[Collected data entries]
↓↓↓

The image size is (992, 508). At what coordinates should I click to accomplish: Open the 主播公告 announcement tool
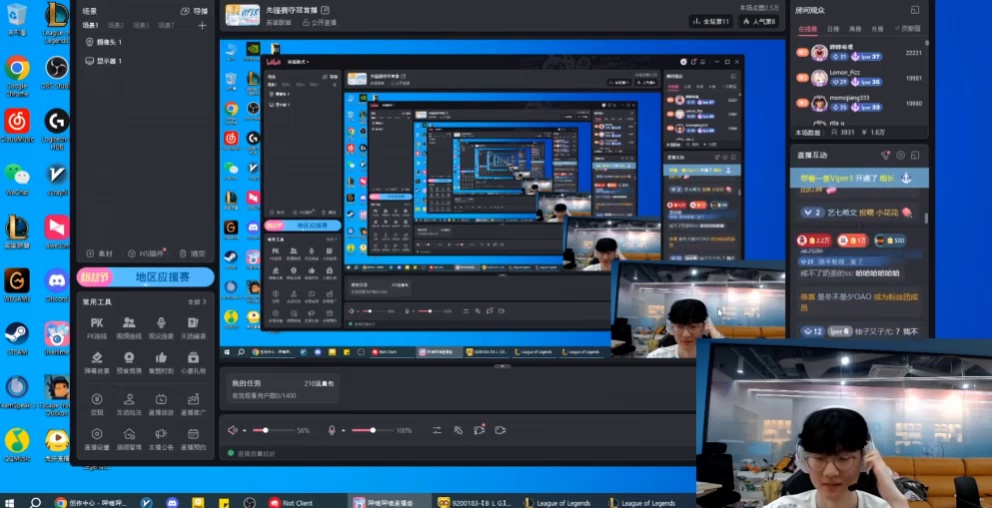160,435
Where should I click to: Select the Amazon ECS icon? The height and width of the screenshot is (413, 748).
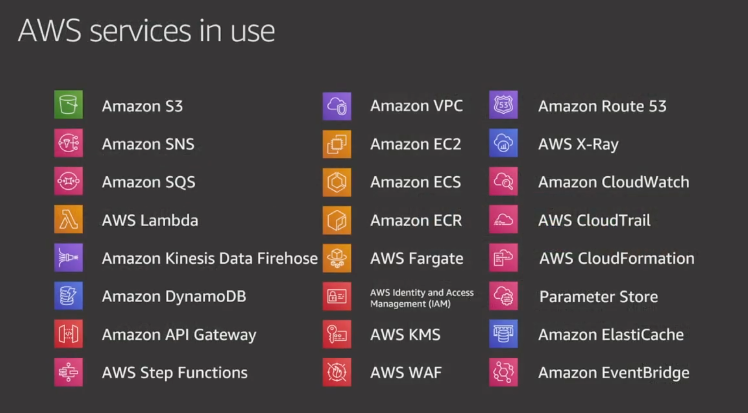(337, 182)
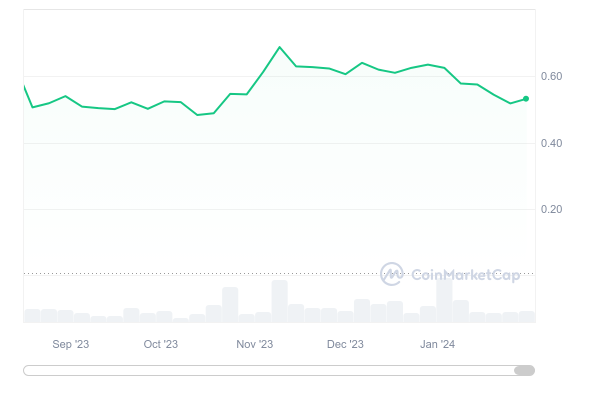The image size is (600, 400).
Task: Click the tall volume bar in late October
Action: coord(230,305)
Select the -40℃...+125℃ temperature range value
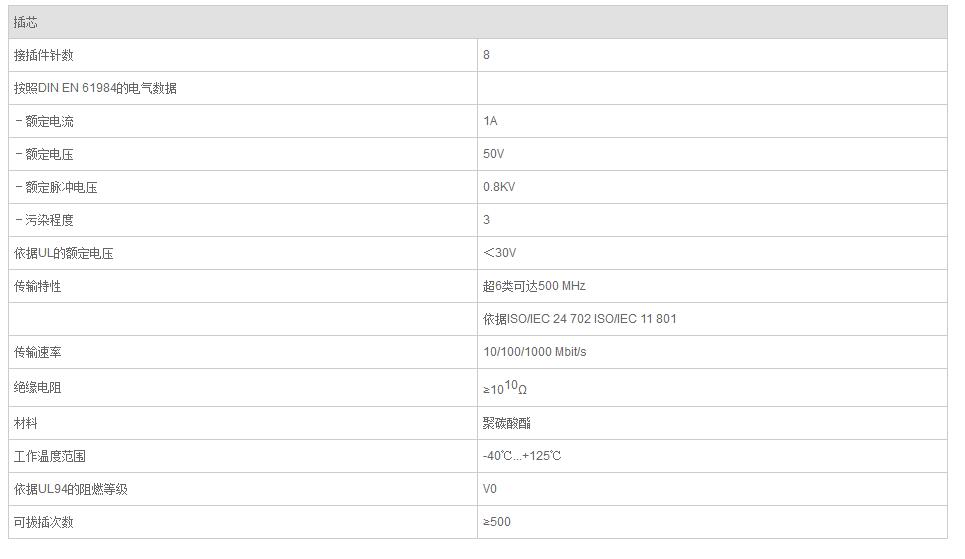This screenshot has height=559, width=965. click(521, 456)
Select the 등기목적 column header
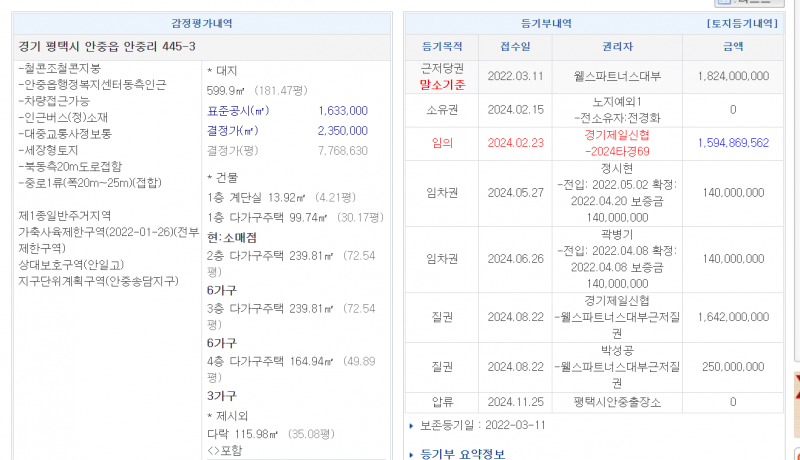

↑↑↑

What the task asks:
Your task is to set down the records shown above exactly, minus any pictures.

Solution to this exercise:
The image size is (992, 508). At what coordinates should I click to accomplish: Open the 主播公告 announcement tool
160,435
Where should I click to: Select the Amazon ECS icon? The height and width of the screenshot is (413, 748).
(337, 182)
The image size is (600, 400).
Task: Click the tall volume bar in late October
Action: coord(230,305)
Select the -40℃...+125℃ temperature range value
This screenshot has height=559, width=965. click(521, 456)
Select the 등기목적 column header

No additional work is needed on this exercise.